③脈絡膜Coloboma:脈絡膜組織と共に下方のチン小帯が欠損している。

④Marfan 症候群:チン小帯が自然断裂し水晶体落下をきたすことあり。

術前に予測する方法

チン小帯の脆弱性を術前に正確に判断するのは困難である。

①前房深度に左右差が有る場合、注意が必要。

②スリットで診察して水晶体動揺性が有る場合、チン小帯の脆弱性が確実に存在する。検査方法は、瞬目させる、瞼の上から眼球を触診するetc

③仰臥位にすると、診察室(座位)での前房深度より深くなる場合がある。この場合はチン小帯の脆弱性を強く疑う。

④急性緑内障発作眼ではチン小帯が脆弱なことが多い。

術中早期に見られる所見

①前房深度が異常に深い(脈絡膜剥離が周辺部に存在する症例でも同様)

②前嚢切開を作成する際に、核が下方に沈む。
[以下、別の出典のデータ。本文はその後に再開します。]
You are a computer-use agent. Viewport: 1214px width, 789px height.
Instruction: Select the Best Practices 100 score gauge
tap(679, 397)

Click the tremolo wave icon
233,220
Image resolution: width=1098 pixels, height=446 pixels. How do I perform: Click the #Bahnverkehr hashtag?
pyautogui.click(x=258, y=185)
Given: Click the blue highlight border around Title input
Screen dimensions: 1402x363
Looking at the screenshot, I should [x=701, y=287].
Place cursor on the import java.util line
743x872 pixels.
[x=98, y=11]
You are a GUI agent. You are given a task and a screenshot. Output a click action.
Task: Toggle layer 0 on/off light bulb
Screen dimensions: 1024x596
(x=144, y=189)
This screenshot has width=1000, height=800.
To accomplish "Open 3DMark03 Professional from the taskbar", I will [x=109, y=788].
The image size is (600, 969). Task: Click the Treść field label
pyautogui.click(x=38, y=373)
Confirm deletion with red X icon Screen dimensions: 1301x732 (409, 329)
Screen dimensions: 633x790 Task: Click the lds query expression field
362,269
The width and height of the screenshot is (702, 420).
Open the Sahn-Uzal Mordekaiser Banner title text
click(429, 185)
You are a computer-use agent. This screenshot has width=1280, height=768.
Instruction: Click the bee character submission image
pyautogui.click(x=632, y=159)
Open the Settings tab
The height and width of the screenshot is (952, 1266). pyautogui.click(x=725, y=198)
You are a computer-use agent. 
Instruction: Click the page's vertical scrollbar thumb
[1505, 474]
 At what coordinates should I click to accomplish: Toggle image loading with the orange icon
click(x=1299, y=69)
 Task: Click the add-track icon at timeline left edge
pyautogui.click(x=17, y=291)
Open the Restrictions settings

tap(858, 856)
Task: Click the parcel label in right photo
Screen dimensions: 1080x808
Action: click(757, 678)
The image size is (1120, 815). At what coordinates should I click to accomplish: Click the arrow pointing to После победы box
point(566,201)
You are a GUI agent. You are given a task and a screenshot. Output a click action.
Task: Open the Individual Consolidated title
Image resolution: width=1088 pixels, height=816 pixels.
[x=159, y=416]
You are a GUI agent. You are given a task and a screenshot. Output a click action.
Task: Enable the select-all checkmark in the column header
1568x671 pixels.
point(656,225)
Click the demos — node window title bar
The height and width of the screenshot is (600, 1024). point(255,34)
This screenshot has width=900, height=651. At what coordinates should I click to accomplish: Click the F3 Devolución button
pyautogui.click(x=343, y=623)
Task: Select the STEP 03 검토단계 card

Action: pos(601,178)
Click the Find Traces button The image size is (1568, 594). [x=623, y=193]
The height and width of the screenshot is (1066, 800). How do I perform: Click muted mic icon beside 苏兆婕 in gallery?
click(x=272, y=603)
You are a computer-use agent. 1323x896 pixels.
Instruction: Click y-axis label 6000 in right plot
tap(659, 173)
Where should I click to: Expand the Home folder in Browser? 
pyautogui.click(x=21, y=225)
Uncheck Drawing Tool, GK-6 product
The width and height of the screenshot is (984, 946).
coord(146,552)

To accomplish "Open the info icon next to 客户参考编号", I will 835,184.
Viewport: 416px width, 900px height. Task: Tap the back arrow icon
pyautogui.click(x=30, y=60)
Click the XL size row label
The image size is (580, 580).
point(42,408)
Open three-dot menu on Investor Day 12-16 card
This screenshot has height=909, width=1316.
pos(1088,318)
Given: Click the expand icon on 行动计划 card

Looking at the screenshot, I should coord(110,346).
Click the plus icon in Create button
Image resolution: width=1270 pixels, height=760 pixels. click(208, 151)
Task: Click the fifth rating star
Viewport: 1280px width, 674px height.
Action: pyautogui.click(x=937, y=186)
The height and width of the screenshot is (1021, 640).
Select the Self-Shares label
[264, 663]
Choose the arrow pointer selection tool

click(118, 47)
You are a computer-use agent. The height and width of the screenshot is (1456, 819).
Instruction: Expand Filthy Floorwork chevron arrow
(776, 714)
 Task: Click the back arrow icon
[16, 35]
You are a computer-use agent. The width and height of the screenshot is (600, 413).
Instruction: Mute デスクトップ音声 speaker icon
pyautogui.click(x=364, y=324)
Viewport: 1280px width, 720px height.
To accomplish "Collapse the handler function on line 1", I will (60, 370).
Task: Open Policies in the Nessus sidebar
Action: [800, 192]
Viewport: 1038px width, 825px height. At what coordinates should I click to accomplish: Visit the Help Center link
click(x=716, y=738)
フラップを進めると核も一緒にに動く。

③前嚢切開の最初、前嚢穿刺時に前嚢に大きく皺が寄る。

対処法

①iris retractor を前嚢切開縁にひっかける方法が非常に有効である。

②超音波乳化吸引時の還流ボトル高を下げ、吸引流量を下げる。

③断裂が一部に限られている場合、capsular tension ringを嚢内に挿入し断裂が拡大しないようにする。

注目の記事

熱傷

≪病態≫ 熱の作用で、細胞レベルでたんぱく質が変性することにより生物学的活性が失われ、膜脂質の流動性が高まり、膜内の酵素活性が失われ、細胞機能が障害される。 熱の直接作用により、表皮や真皮に障害が …続きを読む…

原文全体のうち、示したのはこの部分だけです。